French people should “stop flagellating ourselves” for supposedly not doing enough for Ukraine, Lecornu urged. People doing that lack patriotism, he suggested, adding that Kiev never complained about military assistance provided by France.
While the US and its allies rushed to deplete their weapons stockpiles in order to help Ukraine fight Russia, the West’s ability to sustain the supplies in the long run was challenged by its weak industrial base.
EU nations have pledged to deliver one million NATO-standard artillery shells within one year, but are not expected to do so by the March deadline. A hike in global demand for gunpowder has aggravated the situation.
This week, President Emmanuel Macron pledged to send 40 SCALP air-launched cruise missiles and “hundreds of bombs” to Kiev. Lecornu told Le Parisien the delivery will happen in the first half of the year.
Moscow has claimed that Western supplies can only prolong the conflict, but will not change its outcome. Last year the country significantly ramped up its own military production. Defense Minister Sergey Shoigu reported in mid-December that the manufacturing of key items, such as drones and artillery shells, was increased by as much as 170-fold, compared to the levels before the hostilities started.

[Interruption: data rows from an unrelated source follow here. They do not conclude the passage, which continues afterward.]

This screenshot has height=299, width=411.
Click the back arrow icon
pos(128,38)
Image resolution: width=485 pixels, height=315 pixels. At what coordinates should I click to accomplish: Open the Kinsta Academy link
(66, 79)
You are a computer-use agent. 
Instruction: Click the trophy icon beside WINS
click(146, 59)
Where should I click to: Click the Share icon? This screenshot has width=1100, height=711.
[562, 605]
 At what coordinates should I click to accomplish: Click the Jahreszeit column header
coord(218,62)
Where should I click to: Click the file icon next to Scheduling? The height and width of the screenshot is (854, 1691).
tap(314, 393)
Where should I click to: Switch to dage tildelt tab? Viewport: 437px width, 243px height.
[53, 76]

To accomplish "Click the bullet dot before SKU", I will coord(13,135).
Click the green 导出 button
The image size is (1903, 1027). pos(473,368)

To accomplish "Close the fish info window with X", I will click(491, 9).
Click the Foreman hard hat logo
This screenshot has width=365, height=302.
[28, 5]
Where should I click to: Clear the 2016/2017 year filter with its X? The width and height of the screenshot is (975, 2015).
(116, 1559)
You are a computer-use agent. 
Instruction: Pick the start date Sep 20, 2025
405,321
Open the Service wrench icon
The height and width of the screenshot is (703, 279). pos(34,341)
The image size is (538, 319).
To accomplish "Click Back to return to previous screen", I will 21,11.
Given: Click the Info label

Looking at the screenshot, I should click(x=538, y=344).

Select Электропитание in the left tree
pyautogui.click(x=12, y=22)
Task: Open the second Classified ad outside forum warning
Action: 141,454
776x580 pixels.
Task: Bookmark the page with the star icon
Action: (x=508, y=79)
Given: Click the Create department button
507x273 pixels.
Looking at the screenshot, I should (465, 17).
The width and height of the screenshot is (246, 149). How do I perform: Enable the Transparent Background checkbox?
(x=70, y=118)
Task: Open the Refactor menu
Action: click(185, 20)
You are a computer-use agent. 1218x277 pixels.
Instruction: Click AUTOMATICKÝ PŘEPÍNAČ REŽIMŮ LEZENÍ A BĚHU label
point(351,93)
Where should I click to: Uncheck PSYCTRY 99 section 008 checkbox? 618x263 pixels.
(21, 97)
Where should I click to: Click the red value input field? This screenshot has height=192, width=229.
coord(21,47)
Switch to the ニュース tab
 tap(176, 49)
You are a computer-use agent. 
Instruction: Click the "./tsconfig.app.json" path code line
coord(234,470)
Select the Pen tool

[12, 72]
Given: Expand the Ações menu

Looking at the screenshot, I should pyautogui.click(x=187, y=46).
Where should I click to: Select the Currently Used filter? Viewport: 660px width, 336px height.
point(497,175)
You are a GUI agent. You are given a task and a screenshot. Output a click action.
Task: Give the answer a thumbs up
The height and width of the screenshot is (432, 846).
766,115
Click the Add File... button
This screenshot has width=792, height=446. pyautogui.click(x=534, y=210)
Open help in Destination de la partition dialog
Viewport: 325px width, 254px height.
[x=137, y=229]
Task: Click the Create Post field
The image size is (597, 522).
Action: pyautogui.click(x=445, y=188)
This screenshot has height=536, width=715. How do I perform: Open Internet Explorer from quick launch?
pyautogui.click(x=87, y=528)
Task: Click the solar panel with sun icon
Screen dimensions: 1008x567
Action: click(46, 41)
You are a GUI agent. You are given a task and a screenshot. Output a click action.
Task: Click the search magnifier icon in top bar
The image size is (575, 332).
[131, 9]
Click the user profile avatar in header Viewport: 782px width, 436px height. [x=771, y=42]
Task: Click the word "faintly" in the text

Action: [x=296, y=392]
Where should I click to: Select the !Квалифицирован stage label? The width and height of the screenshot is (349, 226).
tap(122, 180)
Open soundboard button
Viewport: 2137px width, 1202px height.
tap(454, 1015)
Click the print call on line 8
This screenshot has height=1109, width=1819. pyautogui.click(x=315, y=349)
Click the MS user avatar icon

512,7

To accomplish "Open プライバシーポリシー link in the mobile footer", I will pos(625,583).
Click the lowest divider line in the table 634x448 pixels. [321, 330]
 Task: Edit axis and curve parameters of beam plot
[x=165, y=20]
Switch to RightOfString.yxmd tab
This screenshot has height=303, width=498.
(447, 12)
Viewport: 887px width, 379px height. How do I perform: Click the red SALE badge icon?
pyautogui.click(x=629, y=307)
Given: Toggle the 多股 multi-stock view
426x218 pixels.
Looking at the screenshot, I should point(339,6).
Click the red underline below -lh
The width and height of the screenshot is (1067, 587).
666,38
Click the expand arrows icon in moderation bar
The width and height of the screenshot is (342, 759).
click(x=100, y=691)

Lecornu described the expected tripling of monthly French shell donations to Ukraine by the end of January, year-over-year.
Earlier this week, the Russian military reported identifying a location in Ukraine where foreign fighters were stationed, and hitting it with a precision strike. Most of the personnel were French mercenaries, the statement claimed; over 60 of the combatants are estimated to have been killed.